* WHAT THIS EXERCISE ASKS
1. Answer these from the breast cancer vaccine passage:
(a) How many patients received the vaccine in the study?
(b) At which institution is the leader of the research team based?
(c) According to Gillanders, what share of breast cancer tumors have the MAM-A antigen?
2. Retype the part of the breast cancer vaccine passage that begins at the words "The vaccine is" and stops after "the treatment process.".

══ QUOTED PASSAGE

Maybe we will have a breast cancer vaccine this year. Here’s why I think so:
Results of a small study published in Clinical Cancer Research have shown that a new breast cancer vaccine is safe to give to people.
The vaccine targets mammaglobin-A (MAM-A), a breast cancer-related antigen (a toxin or substance that causes an immune response in the body). In the study, the vaccine was given to 14 patients with stable metastatic breast cancer who had been off chemotherapy for at least 30 days. Analysis showed that, after they got the vaccine, the patients had significant increases in the number of immune cells targeting MAM-A, with no serious adverse side effects.
If further research goes well, the vacccine may ultimately serve as an effective treatment for early-stage breast cancer.
The research team was led by William Gillanders, MD, of the Washington University School of Medicine in St. Louis, Missouri. In a recent interview with Cancer Therapy Advisor, Dr. Gillanders shared his optimism about the study results. “We learned that targeting MAM-A is a safe and very promising therapy for breast cancer,” he told the publication. He also said that MAM-A is a “highly attractive target” because it is overexpressed (meaning there are many “copies” of the gene) in breast cancer but not in other tissues. According to Gillanders, recent studies suggest that between 60 percent and 70 percent of breast cancer tumors have the MAM-A antigen.
The next step in the research will be to give the vaccine to patients in the early stages of the disease because. Gillanders explained that “there is a growing realization that vaccine therapy is most effective in the earlier stages of cancer.” The trial will be unique in that patients will be given the vaccine before surgery so that researchers will be able to evaluate the immune response in tumor tissue samples taken during surgery.
The vaccine is not likely to have applications for other types of cancers, since MAM-A is found almost exclusively in breast cancer cells.
The obvious question is: To what extent will such a vaccine be helpful for women identified as high risk?
Wouldn’t it be fantastic if women with a known gene mutation such as BRCA 1 or 2 could get a cancer vaccine? I am as optimistic as Gillanders when he says, “Yes, the hope is that someday there will be a prevention vaccine.” In my mind, immunotherapy is the new therapeutic frontier. Until we have a vaccine, we must provide the most cutting-edge surgical, chemotherapeutic, and radiation techniques to cure the patient, while improving the patient experience throughout the treatment process.

════
══ DATA TO EXAMINE

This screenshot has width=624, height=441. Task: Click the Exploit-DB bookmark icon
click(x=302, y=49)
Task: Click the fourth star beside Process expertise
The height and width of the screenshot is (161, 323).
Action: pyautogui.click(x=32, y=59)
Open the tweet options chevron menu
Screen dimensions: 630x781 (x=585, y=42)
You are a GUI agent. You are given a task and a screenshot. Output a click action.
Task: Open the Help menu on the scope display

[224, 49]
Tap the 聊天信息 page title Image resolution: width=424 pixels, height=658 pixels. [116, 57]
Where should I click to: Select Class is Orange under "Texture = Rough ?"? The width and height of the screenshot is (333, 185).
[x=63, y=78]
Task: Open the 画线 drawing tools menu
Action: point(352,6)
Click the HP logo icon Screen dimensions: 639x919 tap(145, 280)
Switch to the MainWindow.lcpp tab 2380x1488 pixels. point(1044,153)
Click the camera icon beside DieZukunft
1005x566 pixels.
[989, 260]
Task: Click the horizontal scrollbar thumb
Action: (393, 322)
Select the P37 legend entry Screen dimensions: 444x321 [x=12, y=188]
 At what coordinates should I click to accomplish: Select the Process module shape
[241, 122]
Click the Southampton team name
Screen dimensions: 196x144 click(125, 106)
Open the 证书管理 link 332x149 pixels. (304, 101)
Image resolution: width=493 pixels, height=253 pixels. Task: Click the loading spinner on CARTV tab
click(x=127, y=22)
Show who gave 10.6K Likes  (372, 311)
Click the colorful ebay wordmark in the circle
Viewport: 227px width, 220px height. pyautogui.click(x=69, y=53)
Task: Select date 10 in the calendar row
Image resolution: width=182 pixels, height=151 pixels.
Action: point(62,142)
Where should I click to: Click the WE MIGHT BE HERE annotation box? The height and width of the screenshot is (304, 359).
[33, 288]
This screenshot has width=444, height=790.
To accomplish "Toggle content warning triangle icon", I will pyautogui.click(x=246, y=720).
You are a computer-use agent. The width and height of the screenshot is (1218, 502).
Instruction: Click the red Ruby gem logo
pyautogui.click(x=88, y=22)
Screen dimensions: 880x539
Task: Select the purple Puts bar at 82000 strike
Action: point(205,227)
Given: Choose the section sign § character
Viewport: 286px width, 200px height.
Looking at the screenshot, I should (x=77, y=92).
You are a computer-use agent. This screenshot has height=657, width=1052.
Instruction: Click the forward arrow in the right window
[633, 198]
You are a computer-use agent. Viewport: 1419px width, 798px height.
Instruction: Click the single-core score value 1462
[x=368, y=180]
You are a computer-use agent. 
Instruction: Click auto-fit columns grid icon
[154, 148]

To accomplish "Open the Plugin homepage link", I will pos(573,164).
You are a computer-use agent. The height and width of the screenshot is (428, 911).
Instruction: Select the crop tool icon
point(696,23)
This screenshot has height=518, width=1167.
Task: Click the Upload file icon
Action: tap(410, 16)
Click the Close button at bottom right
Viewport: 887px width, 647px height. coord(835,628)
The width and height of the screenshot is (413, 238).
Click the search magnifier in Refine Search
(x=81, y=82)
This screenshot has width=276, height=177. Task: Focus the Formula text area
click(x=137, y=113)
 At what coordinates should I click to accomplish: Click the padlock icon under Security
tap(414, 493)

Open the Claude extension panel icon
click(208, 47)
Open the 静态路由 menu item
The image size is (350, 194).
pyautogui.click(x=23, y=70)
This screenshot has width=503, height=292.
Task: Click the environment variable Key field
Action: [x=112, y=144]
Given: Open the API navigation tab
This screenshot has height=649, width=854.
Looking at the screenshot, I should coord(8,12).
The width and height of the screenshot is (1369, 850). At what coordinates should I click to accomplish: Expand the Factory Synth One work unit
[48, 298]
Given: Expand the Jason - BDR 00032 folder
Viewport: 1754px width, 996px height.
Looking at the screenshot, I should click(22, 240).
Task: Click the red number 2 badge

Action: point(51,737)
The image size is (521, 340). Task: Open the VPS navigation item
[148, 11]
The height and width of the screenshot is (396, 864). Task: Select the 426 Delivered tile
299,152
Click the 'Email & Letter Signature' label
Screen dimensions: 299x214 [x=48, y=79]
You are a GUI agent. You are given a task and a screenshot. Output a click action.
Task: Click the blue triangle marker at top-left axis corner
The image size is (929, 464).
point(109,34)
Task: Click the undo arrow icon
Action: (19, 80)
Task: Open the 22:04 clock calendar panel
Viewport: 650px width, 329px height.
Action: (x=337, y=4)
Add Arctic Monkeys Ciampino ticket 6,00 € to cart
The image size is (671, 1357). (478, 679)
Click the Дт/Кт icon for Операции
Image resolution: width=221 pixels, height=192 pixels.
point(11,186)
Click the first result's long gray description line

════

* EXERCISE SOLUTIONS
1.
(a) 14 patients with stable metastatic breast cancer.
(b) The Washington University School of Medicine in St. Louis, Missouri.
(c) Between 60 percent and 70 percent.

2.
The vaccine is not likely to have applications for other types of cancers, since MAM-A is found almost exclusively in breast cancer cells.
The obvious question is: To what extent will such a vaccine be helpful for women identified as high risk?
Wouldn’t it be fantastic if women with a known gene mutation such as BRCA 1 or 2 could get a cancer vaccine? I am as optimistic as Gillanders when he says, “Yes, the hope is that someday there will be a prevention vaccine.” In my mind, immunotherapy is the new therapeutic frontier. Until we have a vaccine, we must provide the most cutting-edge surgical, chemotherapeutic, and radiation techniques to cure the patient, while improving the patient experience throughout the treatment process.